In another aspect, the present disclosure is directed at a non-transitory computer readable medium comprising instructions which, when executed by a computer, cause the computer to carry out several or all steps or aspects of the computer implemented method described herein. The computer readable medium may be configured as: an optical medium, such as a compact disc (CD) or a digital versatile disk (DVD); a magnetic medium, such as a hard disk drive (HDD); a solid state drive (SSD); a read only memory (ROM), such as a flash memory; or the like. Furthermore, the computer readable medium may be configured as a data storage that is accessible via a data connection, such as an internet connection. The computer readable medium may, for example, be an online data repository or a cloud storage.
The present disclosure is also directed at a computer program for instructing a computer to perform several or all steps or aspects of the computer implemented method described herein.
Further areas of applicability will become apparent from the description provided herein. The description and specific examples in this summary are intended for purposes of illustration only and are not intended to limit the scope of the present disclosure.
The drawings described herein are for illustrative purposes only of selected embodiments and not all possible implementations, and are not intended to limit the scope of the present disclosure. Exemplary embodiments and functions of the present disclosure are described herein in conjunction with the following drawings.
Corresponding reference numerals indicate corresponding parts throughout the several views of the drawings.
Example embodiments will now be described more fully with reference to the accompanying drawings.
Scenarios of driving situations may be used in various applications. However, it may be cumbersome to obtain such scenarios.

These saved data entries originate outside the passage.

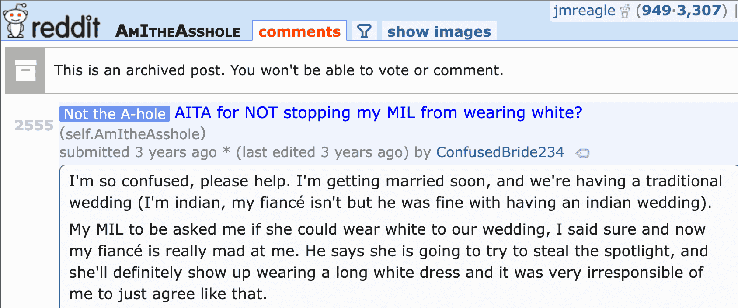The width and height of the screenshot is (738, 308).
Task: Switch to the comments tab
Action: point(299,32)
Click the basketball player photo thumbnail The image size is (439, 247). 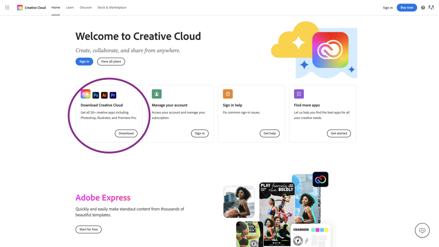coord(239,202)

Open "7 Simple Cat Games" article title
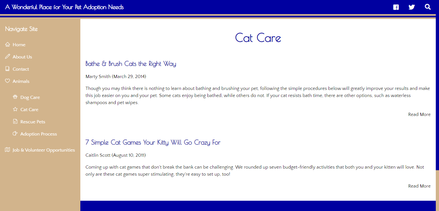point(153,142)
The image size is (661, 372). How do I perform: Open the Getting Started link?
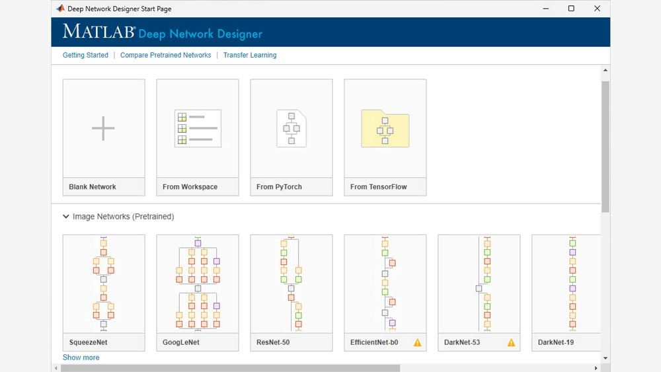pyautogui.click(x=85, y=55)
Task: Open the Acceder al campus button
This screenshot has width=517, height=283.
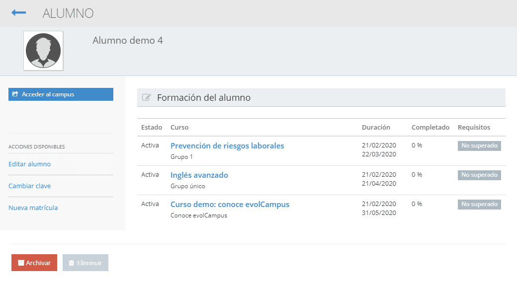Action: [61, 94]
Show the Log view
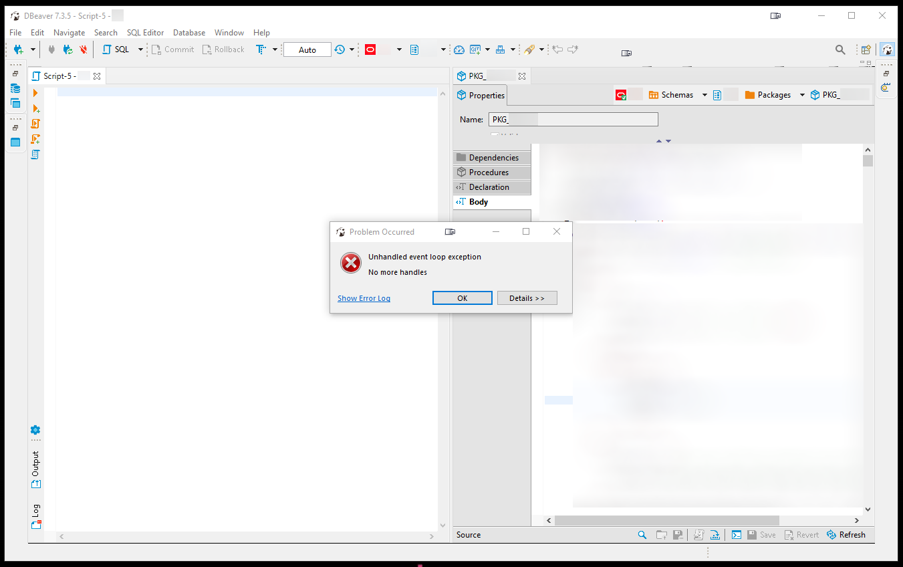Viewport: 903px width, 567px height. pyautogui.click(x=35, y=512)
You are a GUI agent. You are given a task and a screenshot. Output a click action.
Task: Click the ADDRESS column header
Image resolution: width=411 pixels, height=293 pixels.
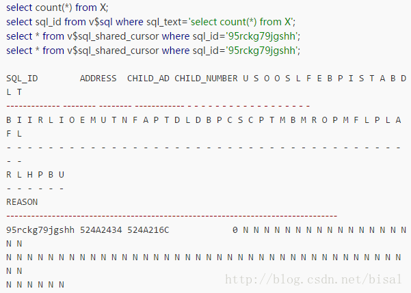tap(98, 78)
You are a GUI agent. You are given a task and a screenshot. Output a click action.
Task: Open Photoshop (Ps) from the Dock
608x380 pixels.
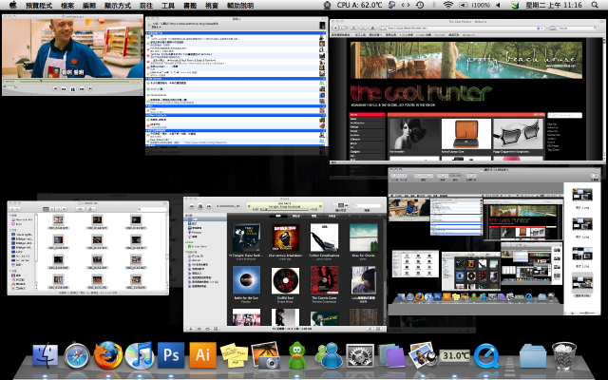point(171,355)
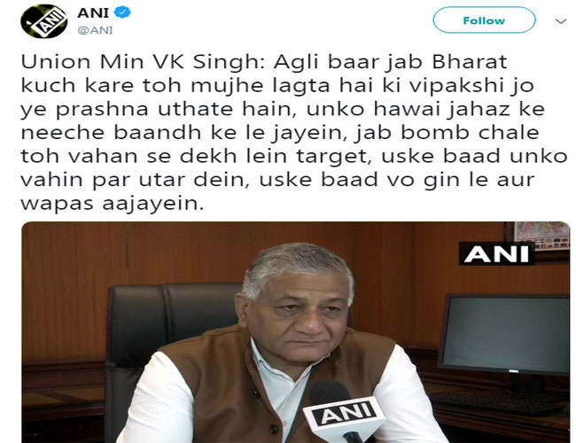This screenshot has width=576, height=443.
Task: Open the ANI display name link
Action: tap(93, 13)
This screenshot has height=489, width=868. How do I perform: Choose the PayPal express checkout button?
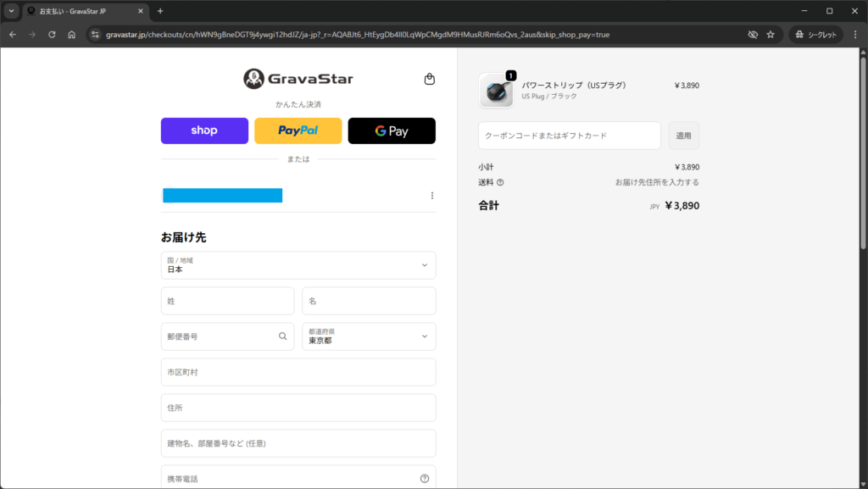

Testing and validation may be expensive and time-consuming part of Advanced Driver Assistance Systems (ADAS) and Autonomous Driving (AD) systems development. A goal of testing and validation may be to ensure that system will perform well in critical, atypical scenarios, for instance in presence of erratic drivers.
Exploration of such cases in the real-world drives may require gathering an extensively large amount of data at a high cost. A commonly proposed alternative may be to utilize simulated test drives. While simulation may reduce the cost of data acquisition, it may not be able to generate atypical scenarios (e.g. arising due to drivers' tiredness, distraction, drug/alcohol influence).
According to various embodiments, scenarios of driving situations may be provided in an efficient and effective way.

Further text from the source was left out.